Conferences with big booths used to be essential to the marketing of technology products before the internet, but the death of Comdex should have been the canary in the coal mine on that score. We can see better demos and shop for products online. And many conferences livestream at least some of their presentations.

Marco misses the conferences as a reason to get together with old friends made at previous conferences. It’s the social part he misses, which used to masquerade as the presentation of valuable information. Since we now have information at our fingertips 24/7, if we are still going to bring people together, it must be for better reasons.

The new mode of conference can’t be for introducing new products, but it can be for branding a company, for doing industry deals, or for simply creating human connection among people with common interests.
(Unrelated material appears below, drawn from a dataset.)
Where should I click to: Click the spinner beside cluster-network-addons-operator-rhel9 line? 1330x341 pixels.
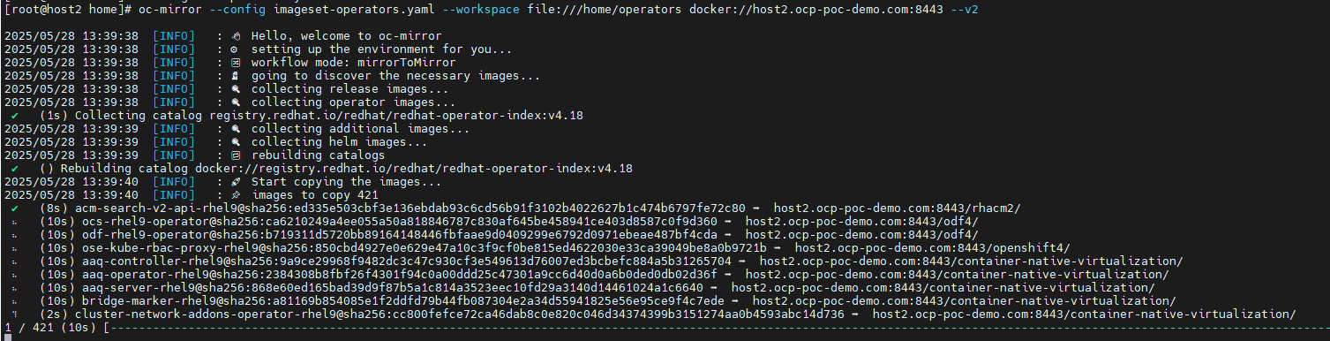[x=16, y=314]
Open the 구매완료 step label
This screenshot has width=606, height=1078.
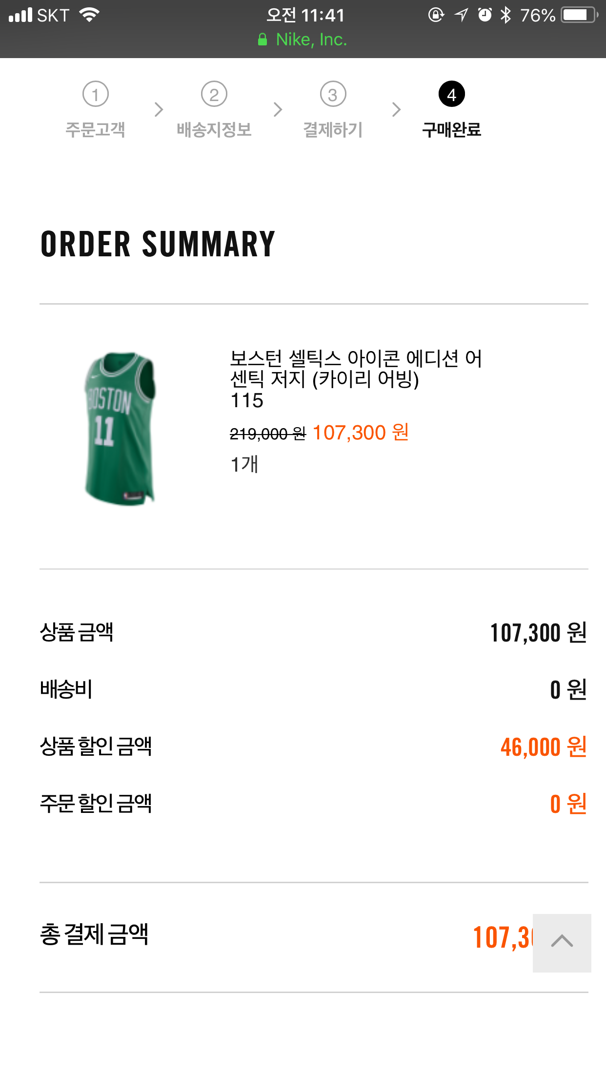point(451,130)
Our society does a pretty bad job of creating community, as the UK admitted when it recently created a position for a Minister of Loneliness. There are 10 million lonely people in the UK. Lord only knows how many lonely geeks there are in the US.

As a result the action has shifted to what surrounds the conference. It’s not in the presentations; it is in the private rooms, in the parties and receptions. This week will be SXSW, and in ten years of attending I’ve watched that conference change from an exchange of new information to a reason to see old friends and party in Austin (not that there weren’t plenty of parties in the beginning, but not until consumer brands outspent tech brands were there the out and out binges.) Now most of my friends are burned out on SouthBy, and on large conferences in general, and I don’t know anyone who attends unless they’re a speaker. Who does attend? Ordinary people:-)

We still have some smaller events, but they’re much more targeted and purposeful. There is the Dent conference, which is about making a dent in the universe, and there’s Wisdom 2.0, which is for tech people but not for tech products. There was Foo Camp, and YxYY, conferences meant to gather tech people to discuss things beyond tech (yes, there are some). The best conferences are invitation only.

If you are an enterprise company, how should you respond to these changes? I believe by acknowledging them and attending fewer events in the old way, lugging the big booth and causing staff to miss days of work standing around on a concrete floor when they could be using a targeted lead-generation product online.

And by satisfying the innate need for human connection by holding smaller, more intimate events to which you bring influencers, customers, and prospects together, in an interesting mix of people reminiscent of a 1930’s New York society dinner.

Or if you have a product that lends itself, by having a “user conference” for your ecosystem, like Oracle Open World or Dream Force.

But if you were planning a conference in the middle, and if you plan for it to pay for itself, you are just SOL.